In general, Christian groups visiting the site occupy a complex liminal position. Christian visitors who are not permitted by the site’s authorities to conduct collective prayers within the building but are encouraged to pray in the open space surrounding the site. The restriction is not strictly enforced and some smaller Christian groups do spend part of their visit in prayer and even singing. At the same time, their ‘liminality’ enables them the exclusive right of moving horizontally between the two sides of the building. Such liminality is an essential part of Protestant theology of space, focusing on the horizontal movement of journeying as a transformative experience rather than on arrival at a specific sacred focal point, ‘implicit to a belief in the immanence of God who can be found in the everyday and surrounding world’ (Maddrell and della Dora, 2013: 1109).

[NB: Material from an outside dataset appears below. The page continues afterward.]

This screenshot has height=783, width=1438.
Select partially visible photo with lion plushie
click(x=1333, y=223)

As Edensor has argued, tourism is ‘a series of staged events and spaces, and as an array of performative techniques and dispositions’ (2001: 60). This is particularly true of pilgrimage ‘an activity that is focused on performances in specific places … an embodied mobility’ (Scriven, 2014: 249). Embodiment in this context is expressed through performance as a means of space construction, as ‘places themselves are part and parcel of events, not separate from them’ (Coleman and Crang, 2002: 10). Feld and Basso note the confluence of space and religion as a ‘fundamental form of embodied experience the site of a powerful fusion of self, space, and time’ (1996: 9). Thus, performative practices shape and are shaped by space, particularly by ‘places of power’ such as pilgrimage sites (Irving, 2015: 96). What follows is a discussion of the mobility and performativity of Christian groups within the TOP and its immediate vicinity.

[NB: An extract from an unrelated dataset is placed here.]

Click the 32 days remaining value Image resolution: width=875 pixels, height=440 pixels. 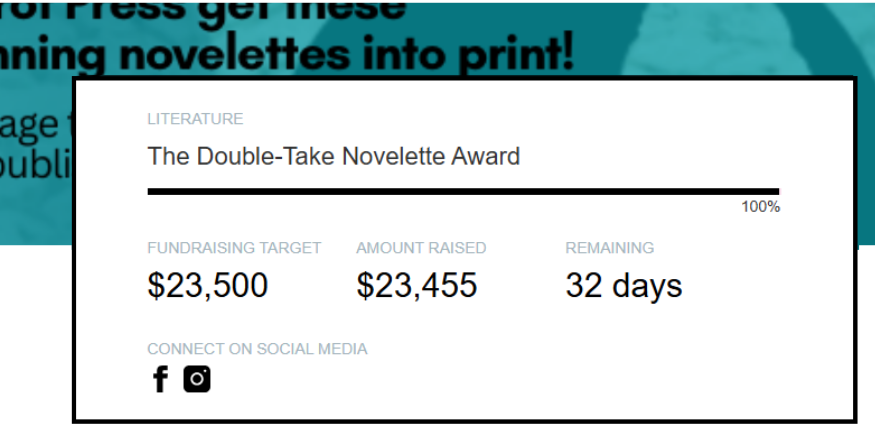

Performance and ambivalence
Mistakenly, we arrived at the TOP on the prophet Muhamad’s birthday, 1 of 10 days a year when the site is open only to Muslim visitors. A Christian group from Rochester Minnesota was standing on the lawn outside the building. The group leader was discussing the Biblical story of Abraham’s purchase of the cave and field as an act of faith: ‘Abraham was putting his money where his mouth is … In this land, they don’t care what you think, they care what you do’. Much like Muslim perceptions of the land as an arena of movement and transience, the guide presented Hebron as a site celebrating Abraham and Sarah’s voyages to and from the land and an arena of performative mobility; the public act of purchasing the cave and field being a display of faith intended to promote the monotheistic message. Accordingly, the guide described the meaning of Abraham’s presence in the land as universal and geopolitical in nature, being ‘placed by God on this land bridge connecting the fertile crescent with Egypt’. Thus, Hebron was portrayed as a station along an ancient travel route, inconsequential in and of itself but with the potential for disseminating God’s word.

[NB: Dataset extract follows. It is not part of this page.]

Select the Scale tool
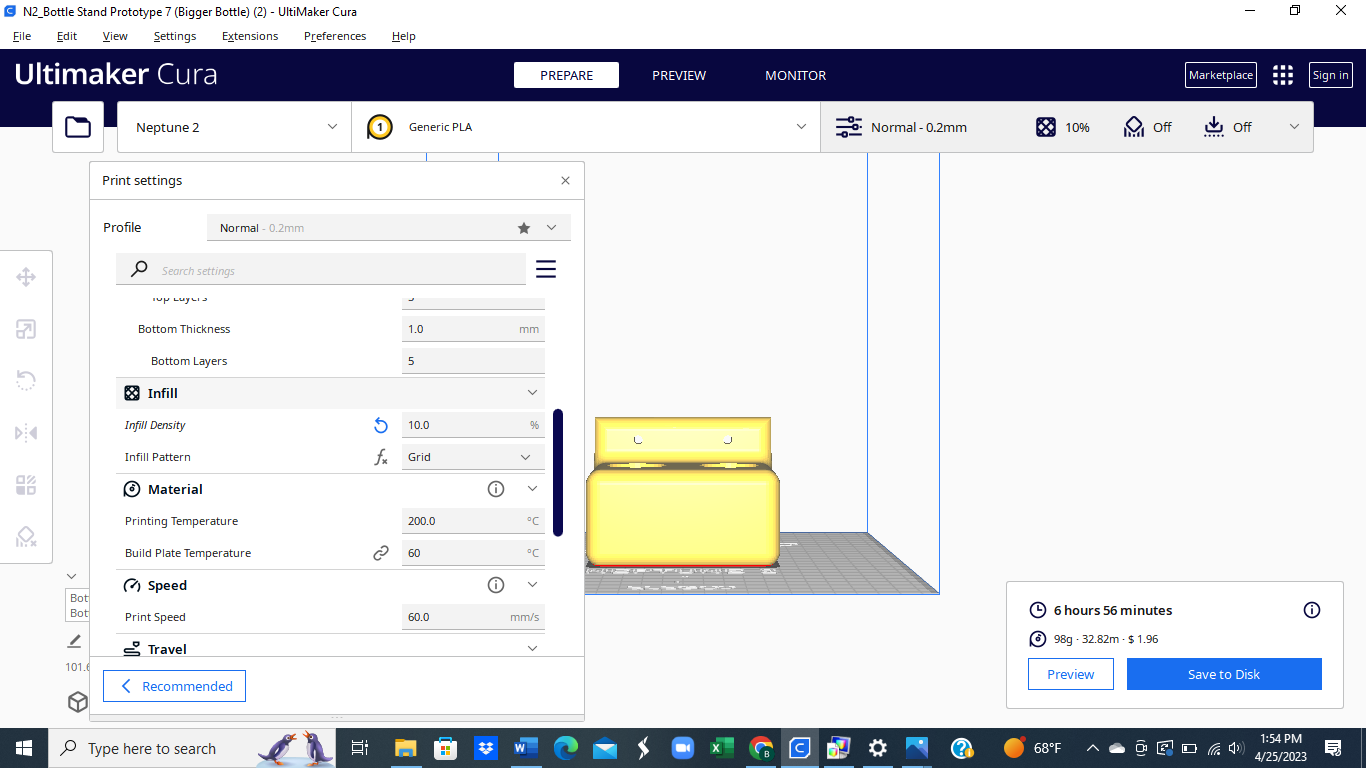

In keeping with the tendency of most Evangelical tourists to remain largely exterior to the conflict (Kaell, 2014), the guide’s description of the purchase of the cave was unrelated to the issue of Jewish ownership in the past or present. His narrative of history contained seemingly few present-day implications; information regarding the political situation in Hebron was partial, rather inaccurate, and generally deemphasized. He seemed unaware of the fact that the site had been exclusively Muslim for several centuries prior to 1967, erroneously claiming that it had been divided into Jewish and Muslim sections by the Ottomans and made no mention of Hebron’s recent history. Describing the city today he noted briefly that Hebron has some sort of special status, adding laughingly: ‘It’s not complicated at all!’.
The group’s time on the lawn ended with a performative recitation of several verses in Hebrew, beginning with the declaration of faith ‘Hear O Israel the Lord our God the Lord is one’ (Deuteronomy, 6:4). The verses were read out load by the guide and repeated enthusiastically by group members. After the recitation, the group’s minister and several group members we spoke with seemed only mildly disappointed that they could not enter the building. Several participants noted that their tour was above all an opportunity to witness and learn about the physical landscape of the Bible, such as archeological remains of first-century houses. The Minister added that while it was ‘still the promised land’, Christianity had consciously discarded the concept of sacred space after the destruction of the temple in 70 CE, replacing the territoriality of the land with faith in Jesus. ‘That’s why we’re not fighting for this place’, he added, thus further distancing himself from Hebron’s contentious present.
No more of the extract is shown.